Screenshot grounding data:
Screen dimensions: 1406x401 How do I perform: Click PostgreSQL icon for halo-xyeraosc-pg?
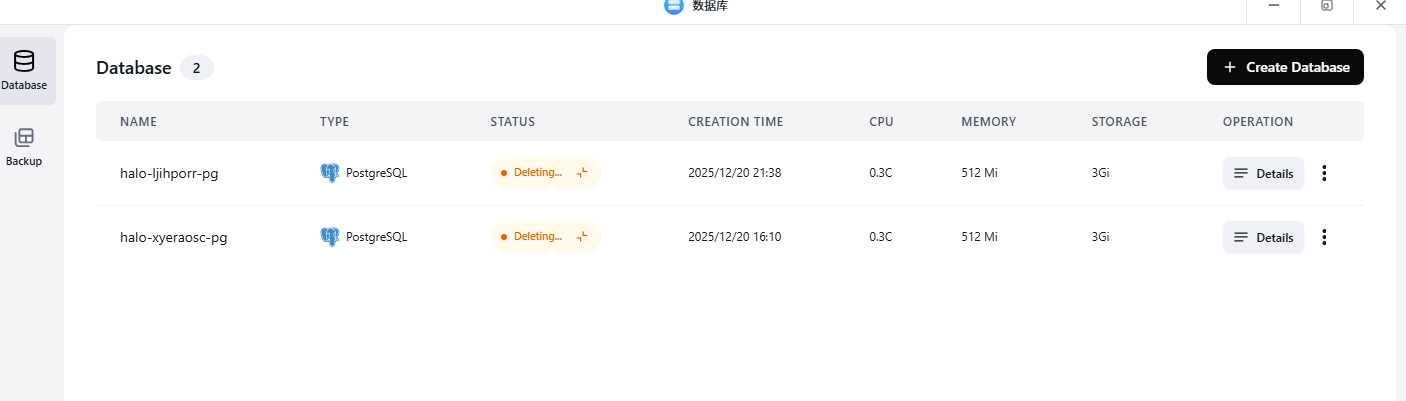click(330, 237)
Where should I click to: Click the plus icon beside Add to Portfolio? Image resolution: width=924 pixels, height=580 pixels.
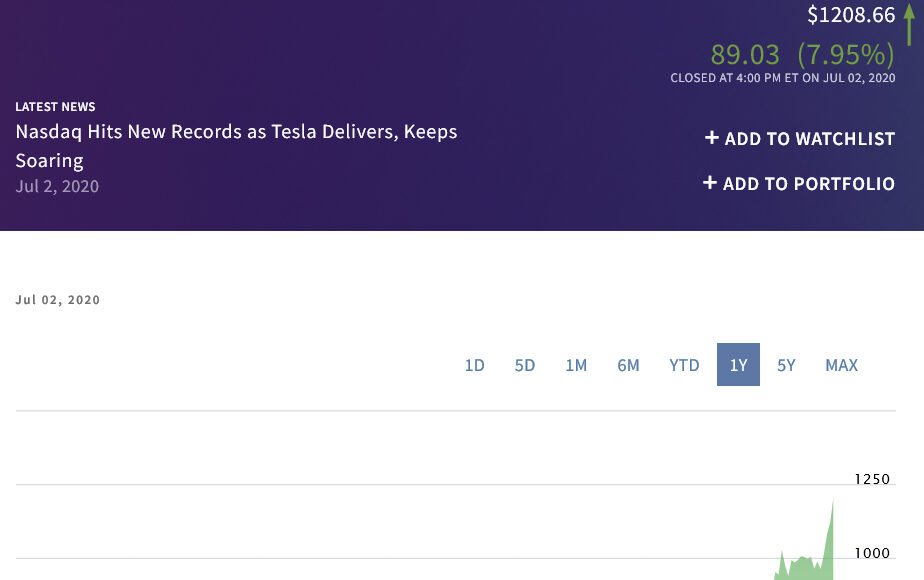click(x=710, y=183)
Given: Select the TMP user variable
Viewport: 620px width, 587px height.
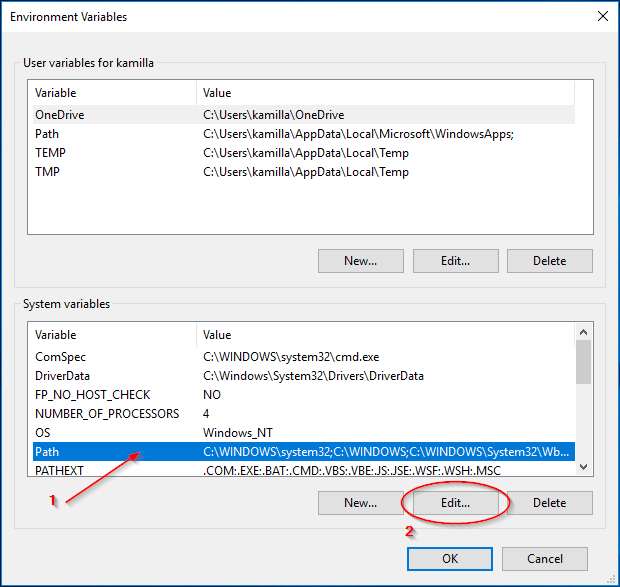Looking at the screenshot, I should click(x=48, y=172).
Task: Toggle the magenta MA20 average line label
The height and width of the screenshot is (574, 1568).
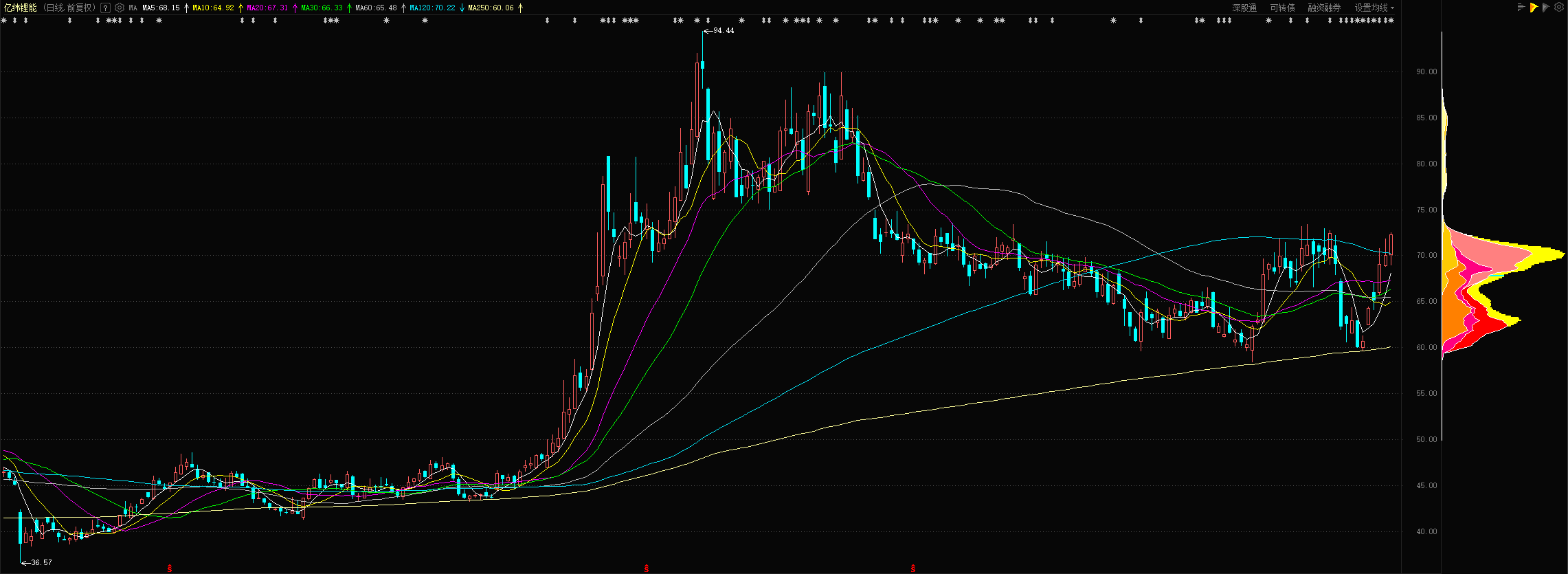Action: coord(267,8)
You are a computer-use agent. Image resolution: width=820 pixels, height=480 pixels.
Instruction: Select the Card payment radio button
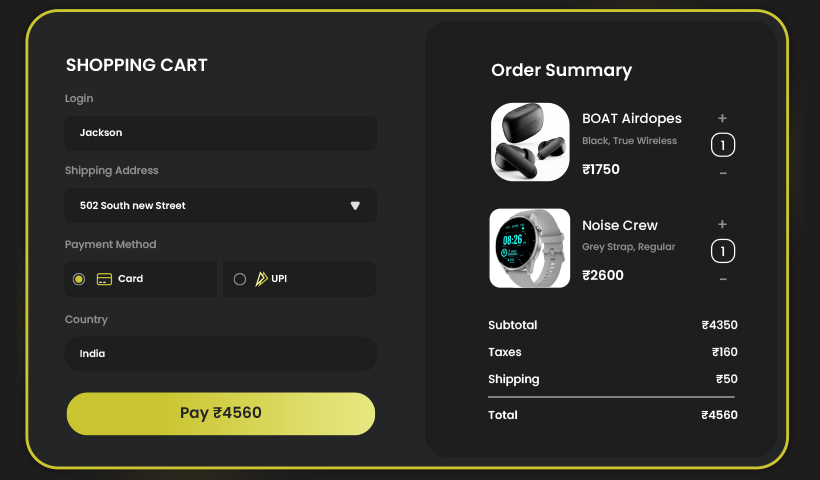79,279
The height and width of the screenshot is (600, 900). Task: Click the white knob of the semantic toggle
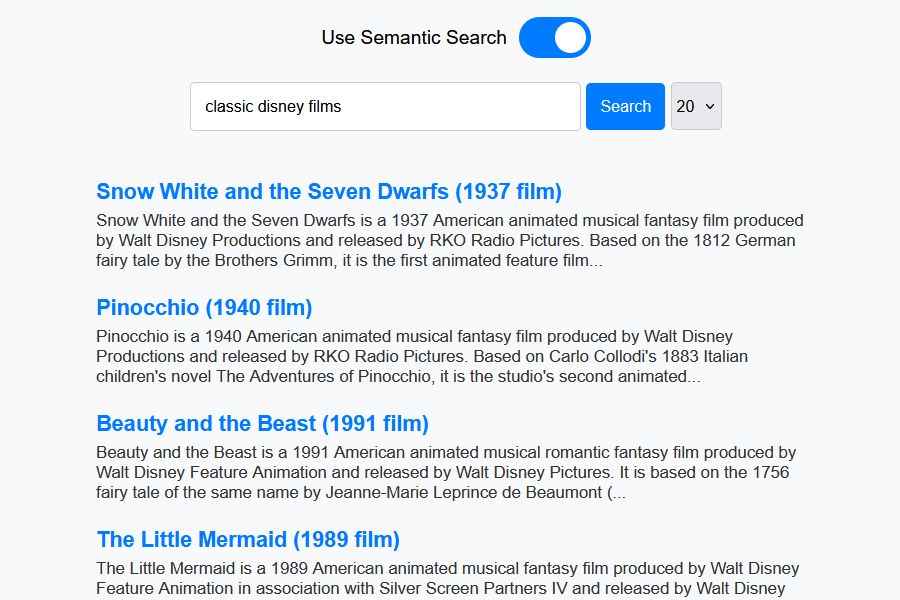pyautogui.click(x=570, y=38)
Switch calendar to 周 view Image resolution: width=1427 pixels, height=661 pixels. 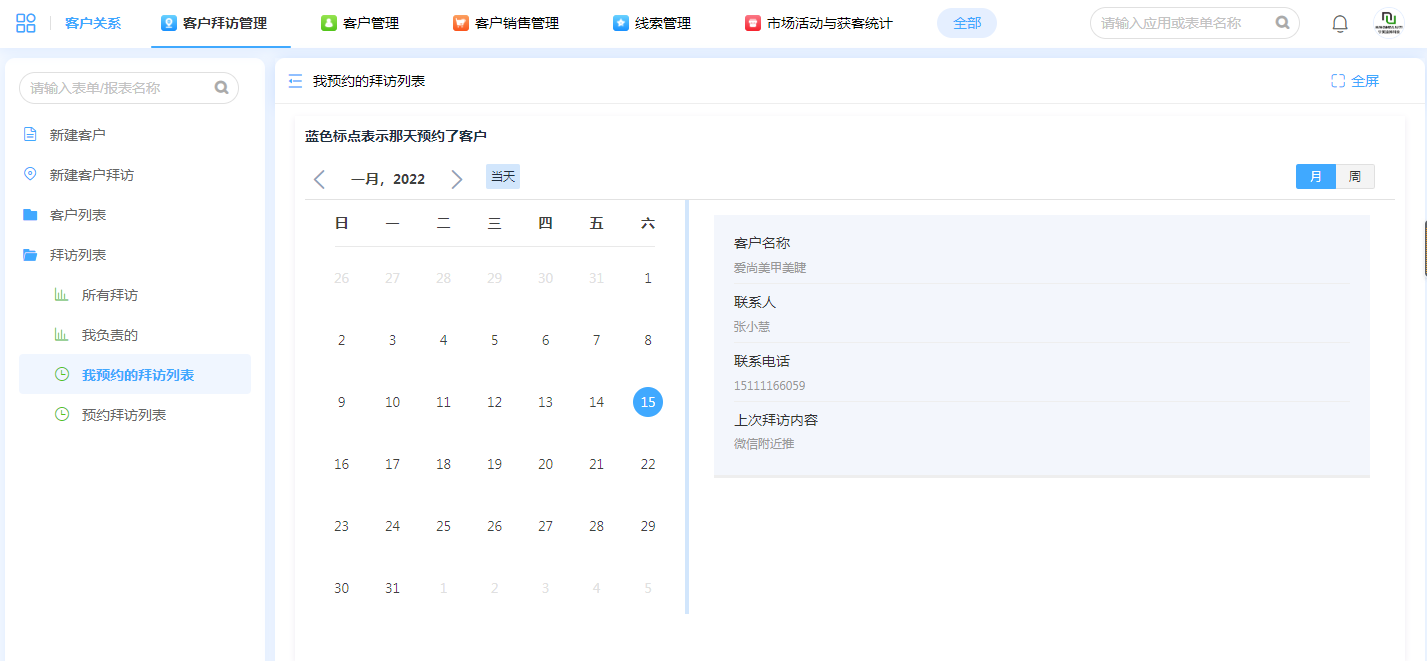click(x=1354, y=176)
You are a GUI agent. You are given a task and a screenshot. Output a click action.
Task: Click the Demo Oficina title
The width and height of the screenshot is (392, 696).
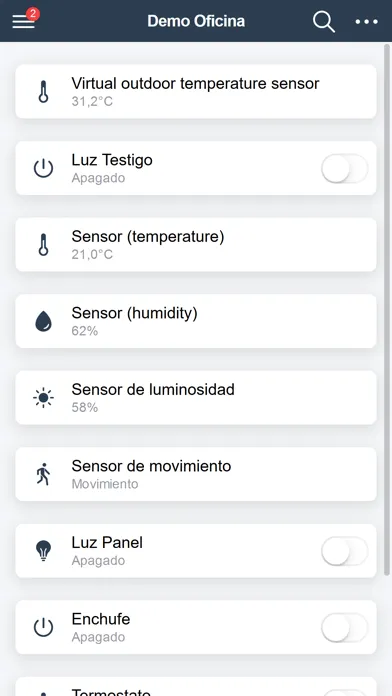[196, 21]
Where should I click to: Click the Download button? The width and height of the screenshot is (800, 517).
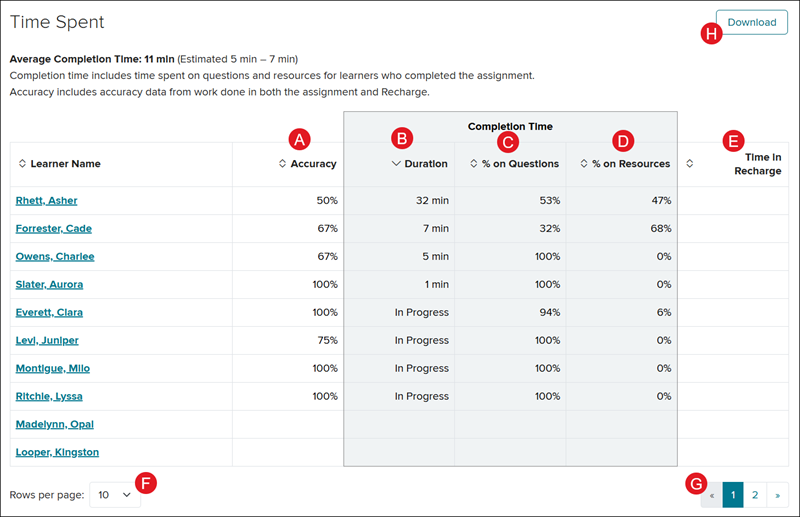coord(751,22)
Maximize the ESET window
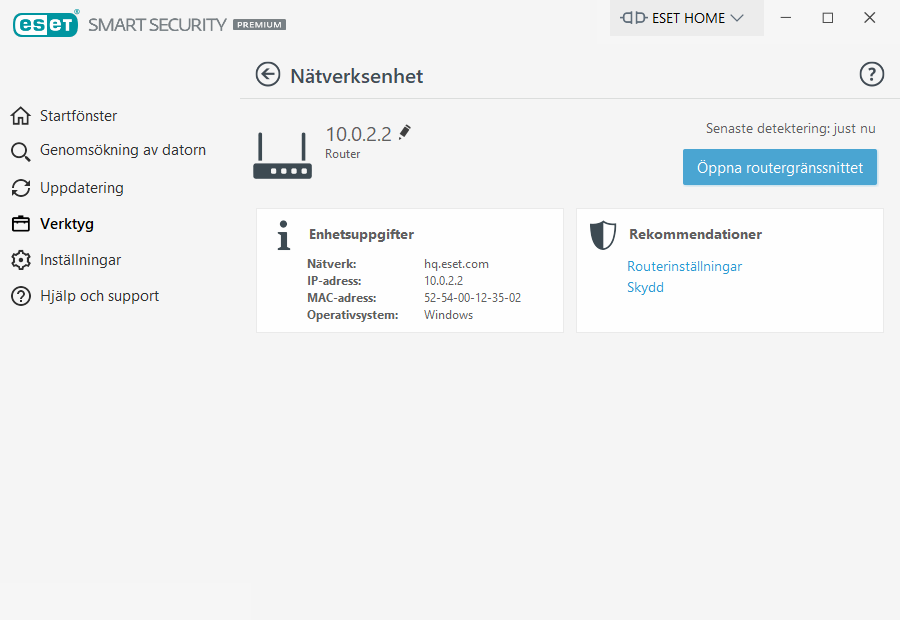Screen dimensions: 900x620 point(827,18)
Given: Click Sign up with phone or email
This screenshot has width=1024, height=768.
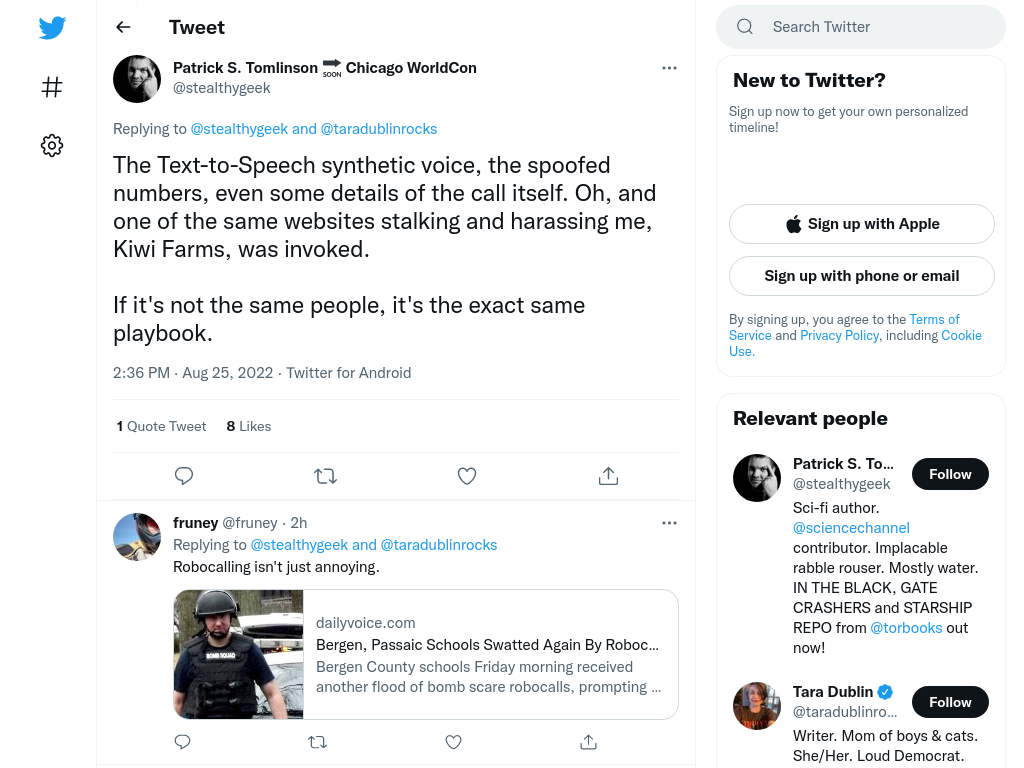Looking at the screenshot, I should point(861,276).
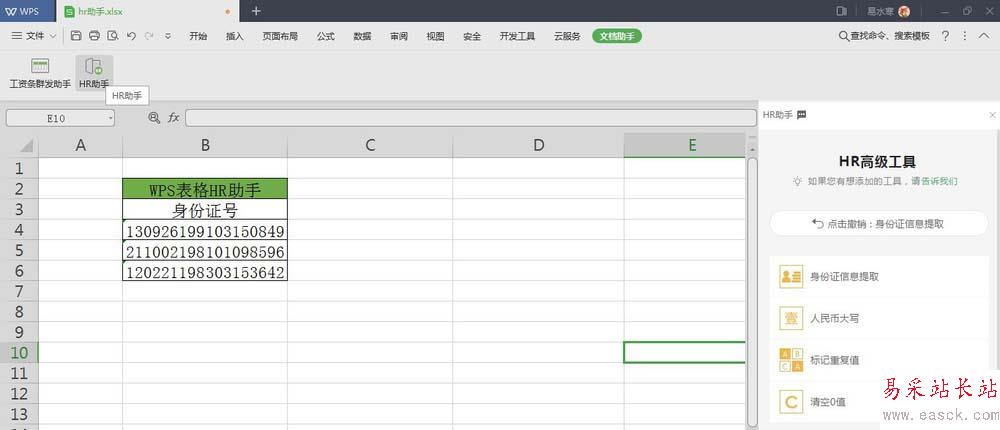The width and height of the screenshot is (1000, 430).
Task: Open the 工资条群发助手 tool
Action: click(40, 73)
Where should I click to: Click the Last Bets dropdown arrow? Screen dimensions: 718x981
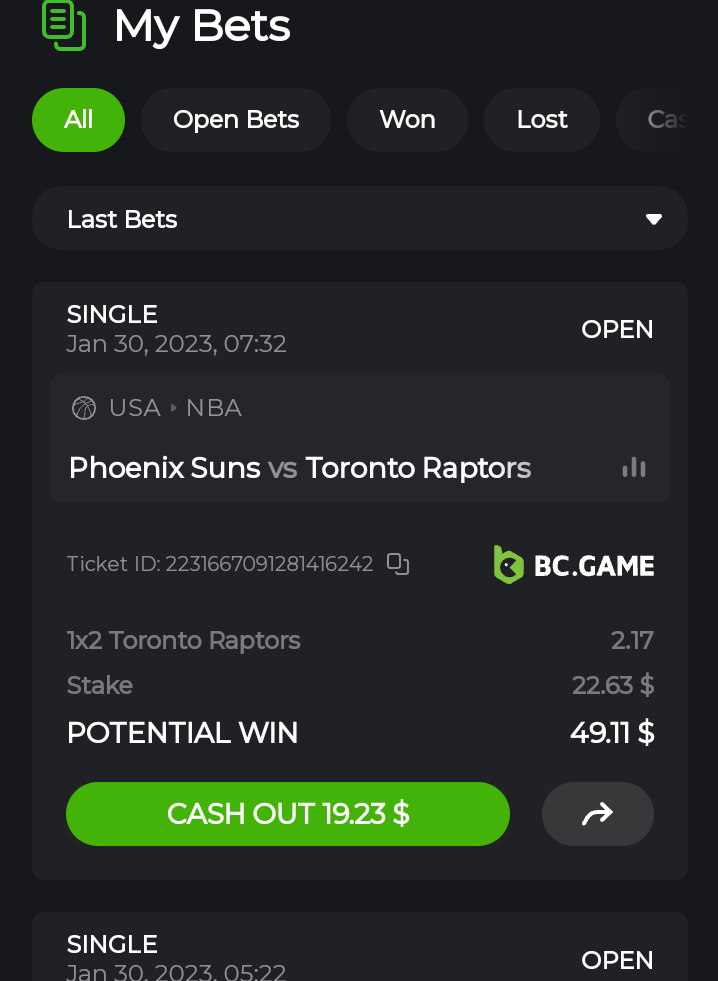tap(654, 219)
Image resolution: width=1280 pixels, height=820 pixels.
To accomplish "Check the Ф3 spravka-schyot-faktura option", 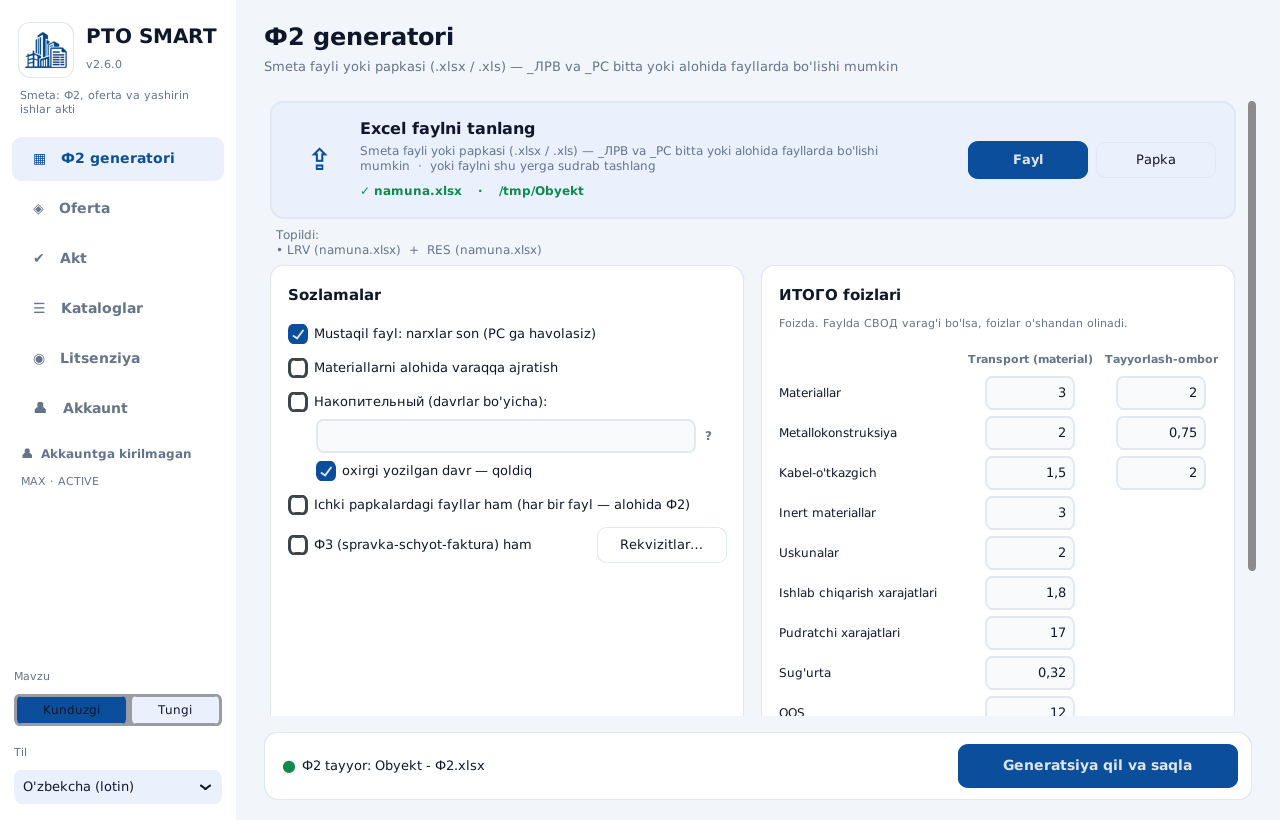I will pos(298,545).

## [Exercise directions]
Look above for the line with "The width and height of the screenshot is (392, 696)." and the line with "Given: Click Sign up with phone or email", then copy them and all lines in between exactly as written, and only those, without any pictures.

## [Answer space]
The width and height of the screenshot is (392, 696).
[196, 21]
Where should I click to: Click the Download button? The width and height of the screenshot is (800, 517).
coord(751,22)
Maximize the ESET window
Screen dimensions: 900x620 point(827,18)
Given: Click Sign up with phone or email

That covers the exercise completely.